__ESTRATTO DELLA PAGINA__
════════════════════

Il disprezzo (titolo originale Le Mépris) compie 60 anni. Uscito nel 1963, scritto e diretto da Jean-Luc Godard e tratto dal romanzo omonimo di Alberto Moravia, Il disprezzo è un’opera monumentale sull’amore, il cinema, e i mondi che si creano da questa intersezione di sguardo e percezione.

Il disprezzo in breve, tra il romanzo e la versione “massacrata”

Brigitte Bardot con una parrucca scura nel ruolo di Camille e Michel Piccoli di spalle nel ruolo di Paul

Il disprezzo è basato su cose essenziali: il mare, la terra, il cielo. I miei personaggi non sono più in accordo con la natura come lo erano gli Antichi, ma ho trattato il paesaggio come un personaggio, dandogli altrettanto spazio che agli attori. Il mio scopo principale è stato questo ritorno al classicismo, alla serenità. Dovevo ritrovare tutto il cinema classico, da Chaplin a Griffith, fino ai cliché nel caso. Il disprezzo è un film sul cinema.

Jean-Luc Godard

Paul (Michel Piccoli), uno sceneggiatore, si reca a Roma con la compagna Camille (Brigitte Bardot) su richiesta del produttore americano Jerry Prokosch per riscrivere la sceneggiatura de l’Odissea di Fritz Lang (che nel film compare nel ruolo di sé stesso).

════════════════════

__COMPITO SCRITTO A__
Riporta dal testo su Il disprezzo il brano che va da "Brigitte Bardot con" fino a "film sul cinema." compreso.
__COMPITO SCRITTO B__
Elenca tutti gli attori che il testo su Il disprezzo nomina insieme al ruolo che hanno nel film, indicando per ciascuno il ruolo.
__COMPITO SCRITTO C__
Continua il testo su Il disprezzo a partire dalla sua ultima frase.
I record non sono necessari.

__MATERIALE ESTRATTO__

════════════════════

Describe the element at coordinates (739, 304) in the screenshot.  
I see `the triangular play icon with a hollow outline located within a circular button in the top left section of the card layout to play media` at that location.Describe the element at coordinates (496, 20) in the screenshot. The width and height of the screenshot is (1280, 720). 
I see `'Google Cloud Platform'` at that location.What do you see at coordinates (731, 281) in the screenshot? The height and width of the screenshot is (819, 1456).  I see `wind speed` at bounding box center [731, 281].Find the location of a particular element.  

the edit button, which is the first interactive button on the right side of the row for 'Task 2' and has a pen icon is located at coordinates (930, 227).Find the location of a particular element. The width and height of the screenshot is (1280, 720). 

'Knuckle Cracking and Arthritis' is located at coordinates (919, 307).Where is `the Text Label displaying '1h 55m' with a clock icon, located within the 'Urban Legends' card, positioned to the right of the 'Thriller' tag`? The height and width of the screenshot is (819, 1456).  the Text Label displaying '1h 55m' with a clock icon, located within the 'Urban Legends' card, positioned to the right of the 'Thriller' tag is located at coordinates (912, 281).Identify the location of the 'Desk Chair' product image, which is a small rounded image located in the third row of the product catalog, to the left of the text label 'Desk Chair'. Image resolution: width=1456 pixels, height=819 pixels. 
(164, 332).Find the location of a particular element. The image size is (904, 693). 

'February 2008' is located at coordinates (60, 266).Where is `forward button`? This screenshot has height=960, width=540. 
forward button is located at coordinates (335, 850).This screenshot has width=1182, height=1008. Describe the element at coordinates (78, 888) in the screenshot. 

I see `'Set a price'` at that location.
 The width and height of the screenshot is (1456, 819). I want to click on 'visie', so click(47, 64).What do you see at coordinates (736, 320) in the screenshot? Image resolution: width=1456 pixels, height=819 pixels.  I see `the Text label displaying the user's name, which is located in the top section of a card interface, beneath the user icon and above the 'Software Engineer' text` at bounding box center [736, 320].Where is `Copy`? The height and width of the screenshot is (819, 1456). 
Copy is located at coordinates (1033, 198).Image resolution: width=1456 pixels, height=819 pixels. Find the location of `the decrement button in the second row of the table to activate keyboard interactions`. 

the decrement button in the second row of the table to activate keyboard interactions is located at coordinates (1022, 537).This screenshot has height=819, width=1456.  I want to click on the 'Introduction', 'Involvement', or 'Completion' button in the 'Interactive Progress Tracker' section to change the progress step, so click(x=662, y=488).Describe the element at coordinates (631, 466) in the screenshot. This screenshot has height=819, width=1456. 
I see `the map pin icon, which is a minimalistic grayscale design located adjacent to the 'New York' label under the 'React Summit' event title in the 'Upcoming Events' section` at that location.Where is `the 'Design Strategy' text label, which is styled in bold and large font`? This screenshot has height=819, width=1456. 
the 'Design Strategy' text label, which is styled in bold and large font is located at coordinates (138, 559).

════════════════════

__RISPOSTA SCRITTA A__
Brigitte Bardot con una parrucca scura nel ruolo di Camille e Michel Piccoli di spalle nel ruolo di Paul

Il disprezzo è basato su cose essenziali: il mare, la terra, il cielo. I miei personaggi non sono più in accordo con la natura come lo erano gli Antichi, ma ho trattato il paesaggio come un personaggio, dandogli altrettanto spazio che agli attori. Il mio scopo principale è stato questo ritorno al classicismo, alla serenità. Dovevo ritrovare tutto il cinema classico, da Chaplin a Griffith, fino ai cliché nel caso. Il disprezzo è un film sul cinema.

__RISPOSTA SCRITTA B__
- Brigitte Bardot: Camille
- Michel Piccoli: Paul
- Fritz Lang: sé stesso

__RISPOSTA SCRITTA C__
Il disprezzo ha anche una storia interessante dal punto di vista della produzione e della distribuzione. Esistono infatti due versioni del film di Godard: la versione originale francese e una versione italiana, sconfessata dal regista stesso che la ritiene un “massacro” della sua opera. La seconda versione, voluta dal produttore Carlo Ponti, presenta differenze e mancanze sostanziali: quattrocento metri di pellicola e venti minuti in meno, una colonna sonora diversa con le musiche di George Delerue sostituite con quelle di Piero Piccioni, la scena iniziale con Bardot assente, le due scene finale invertite e un doppiaggio che altera significativamente i dialoghi.

Il disprezzo, studio di una coppia in disamore

Brigitte Bardot e Michel Piccoli nel ruolo di Camille e Paul in una scena de Il disprezzo

Il disprezzo è fatto di linee essenziali, colori primari, amori che svaniscono nel silenzio. Come quello di Camille per Paul, che nel corso del loro soggiorno a Capri si tramuta in disprezzo. L’amore in realtà svanisce fin da subito, o quasi: lo possiamo vedere scivolare via dallo sguardo di Camille nei primi momenti del film, quando Paul la lascia sola in balia delle attenzioni del produttore americano Prokosch.

È invece il disprezzo il sentimento più complesso, che si insinua in assenza dell’amore e nasce dal malinteso mai chiarito per poi alimentarsi attraverso un accumularsi di silenzi fraintesi, di dettagli trascurati, di bisogni inappagati.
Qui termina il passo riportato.